Enfin, en 1987, des relations diplomatiques ont été établies entre la République fédérale d'Allemagne et l'Albanie de l'époque stalinienne. Mais ce n'est qu'en 2018 que FJ Strauss a reçu à titre posthume l'Ordre du drapeau national d'Albanie, et à partir de la même année, son nom a été donné à la place de Tirana (l'ancienne place « 7 novembre »).
Il est évident que les subtilités de la politique balkanique et mondiale ont prédéterminé, au moins, le soutien économique de l'Occident à l'Albanie d'alors. Et ses autorités (dans les conditions actuelles de « semi-blocus ») ne pouvaient qu'interagir avec l'Occident (au moins avec la RFA) en soutien aux séparatistes kosovars.
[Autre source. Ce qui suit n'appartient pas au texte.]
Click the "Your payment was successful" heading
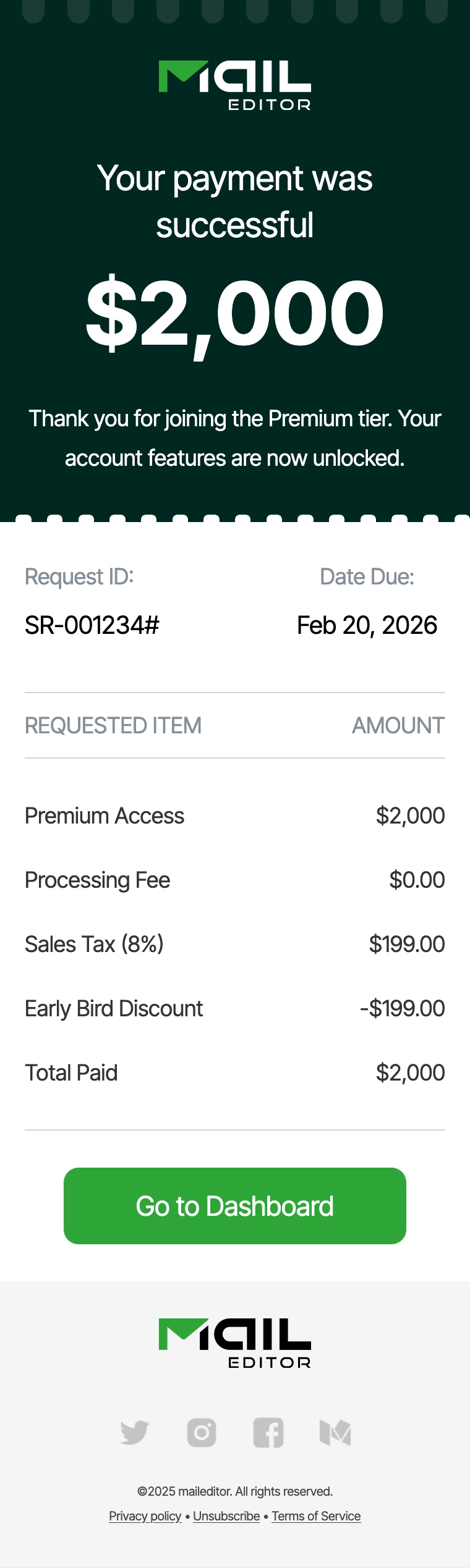 [x=235, y=201]

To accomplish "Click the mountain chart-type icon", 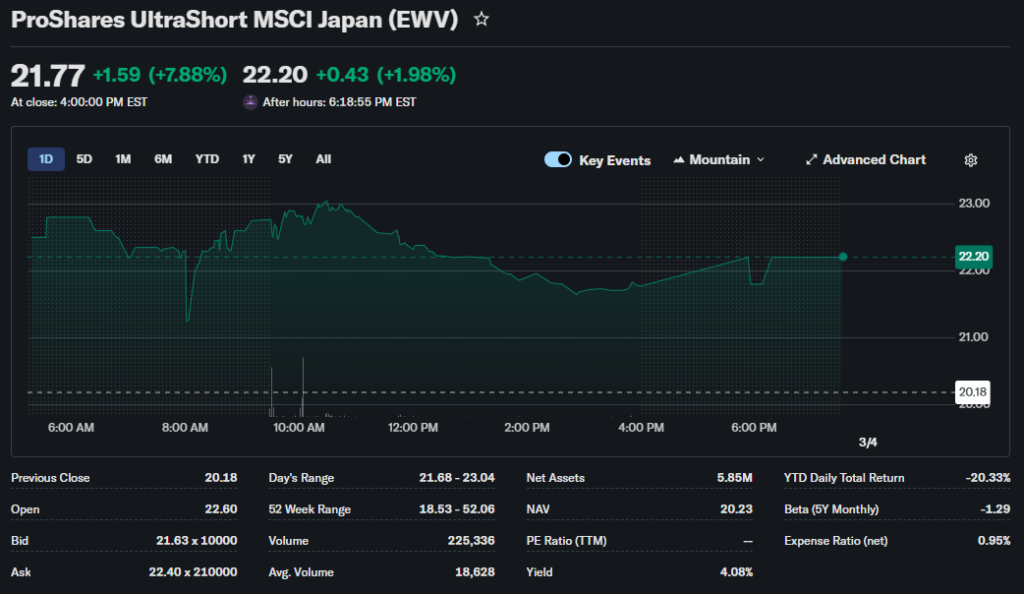I will pyautogui.click(x=680, y=160).
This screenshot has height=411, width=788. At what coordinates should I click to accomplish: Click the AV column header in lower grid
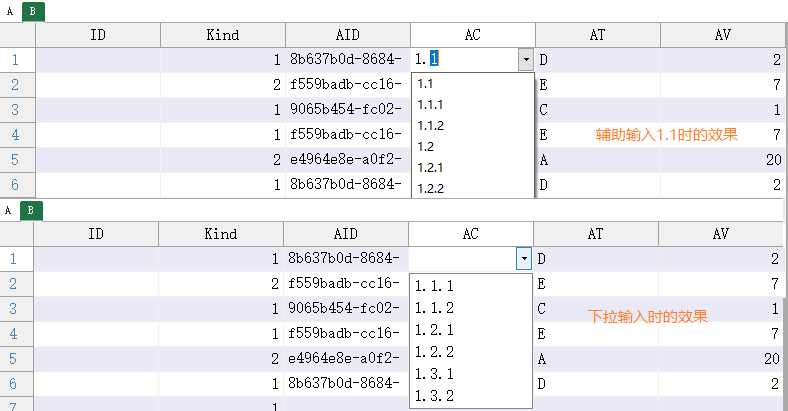(721, 234)
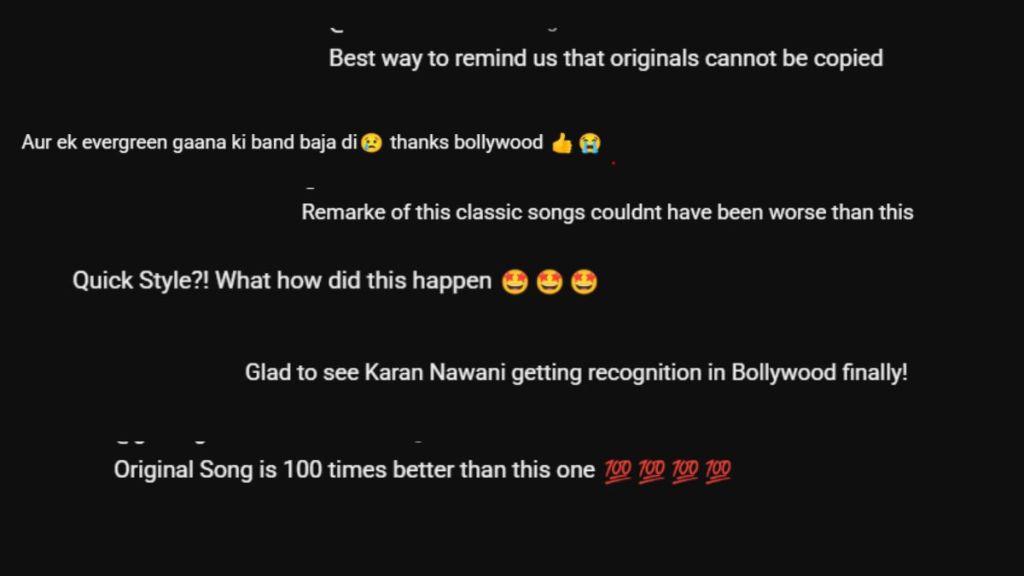Click the second red 100 emoji

tap(651, 470)
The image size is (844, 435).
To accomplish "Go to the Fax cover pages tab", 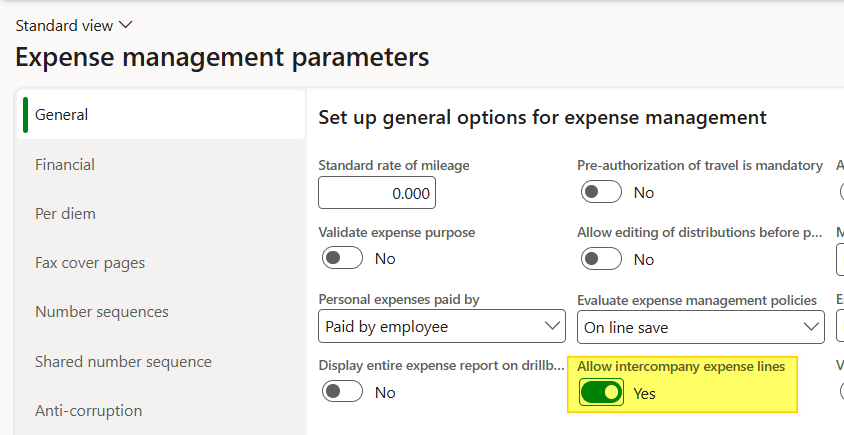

Et cela a été directement facilité par, répétons-le, les craintes constantes de Tirana que la RSFY (avec l'aide de l'URSS « post-stalinienne », amie de Belgrade) n'avale l'Albanie. De plus, Tito a vraiment fait de telles tentatives au milieu des années 40 - au début des années 50.
Mais cela, comme vous le savez, a été supprimé par Staline personnellement.
D'accord, dans ce contexte, il est tout à fait logique de nommer une rue de l'une des villes du Kosovo du nom d'Enver Hoxha - le «dernier stalinien».